According to a new study, one of the few to look at name-changing attitudes over time, Midwestern college students were three times more likely to say that women who don't take their husbands' names are less committed to the relationship in 2006 compared with when the same question was asked in 1990. Midwestern women are also less likely than women living in the Eastern U.S. to say they want to keep their birth name at marriage.
In both groups, name-keepers are the minority, however. No national statistics are kept, but previous research suggests at least 90 percent, and possibly up to 98 percent, of American women change their names upon marriage.

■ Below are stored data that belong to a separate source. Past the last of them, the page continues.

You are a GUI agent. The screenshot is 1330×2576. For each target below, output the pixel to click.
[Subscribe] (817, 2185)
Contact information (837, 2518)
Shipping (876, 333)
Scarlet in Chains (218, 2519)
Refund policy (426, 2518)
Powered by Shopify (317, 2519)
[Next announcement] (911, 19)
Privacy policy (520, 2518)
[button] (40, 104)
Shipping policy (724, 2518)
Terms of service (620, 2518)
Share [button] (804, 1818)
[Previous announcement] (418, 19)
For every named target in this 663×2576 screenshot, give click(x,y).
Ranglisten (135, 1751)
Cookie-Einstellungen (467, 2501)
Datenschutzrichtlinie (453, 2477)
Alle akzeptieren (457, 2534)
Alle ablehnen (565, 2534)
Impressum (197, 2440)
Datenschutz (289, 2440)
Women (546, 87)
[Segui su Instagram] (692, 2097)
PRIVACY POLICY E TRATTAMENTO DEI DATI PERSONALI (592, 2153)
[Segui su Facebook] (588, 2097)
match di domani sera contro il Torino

Most studies on name-changing have been conducted on East Coast residents. And the very few studies that have looked at change over time have relied heavily on upper-income study subjects. One popular study method, for example, has been to track name-changing brides over the years through the pages of the New York Times wedding announcements.
Pennsylvania State University sociologists Laurie Scheuble and David Johnson, along with graduate student Katherine Johnson, wanted to look outside the realm of well-off East Coasters. So they took data from two surveys at a small Midwestern university with fewer than 1,000 students, one conducted in 1990 and the other in 2006. The first survey queried 258 men and women, and the second 246. Though the sample is not representative of America at large, it has the advantage of allowing for a comparison across time.
The researchers also collected 369 student surveys from their own university in 2006. The surveys asked the students whether they planned to keep their last name upon marriage and whether or not they thought that women who kept their name were less committed to their husbands. [ 6 Scientific Tips for a Successful Marriage ]
The results revealed that East Coast women are more likely to say they want to keep their names than their Midwestern counterparts, at 11.6 percent and 4.3 percent, respectively. (Men almost never said they'd change their name.)
The rates of actual name-change intentions in the Midwestern women between 1990 and 2006 stayed constant, perhaps because a woman keeping her own name is so rare in general, Johnson told LiveScience.
"It's a strong, traditional practice," Johnson said. "There's a lot of pressure from family members and parents. … And men tend to have pretty conservative attitudes about whether the person they marry should keep her own name."
Both men and women, however, seem to be becoming more conservative about name changes, at least at this university. In 1990, only 2.7 percent of students surveyed agreed with the statement that a woman keeping her name was less committed to her marriage. In 2006, that number jumped to 10.1 percent. (Easterners in 2006 had similar responses.)
It's hard to tell if that change represents an attitude change among young people or if a different demographic of students is now attending the college compared with that in 1990, Johnson said. But the researchers found few demographic differences between the samples and controlled for those they did find.
Women who did plan to keep their birth surnames did not believe that plan made them less committed to marriage, the data showed. Instead, the researchers reported in the journal Sex Roles, the attitude shift took place among women who didn't have any intention of keeping their name. In other words, these conservative women were becoming more conservative. The trend could trace back to the political polarization of American society over the last several decades, Johnson suggested.
"This might just be reflecting this increased polarization we're seeing in American society, and it's coming across in terms of family and gender values," he said.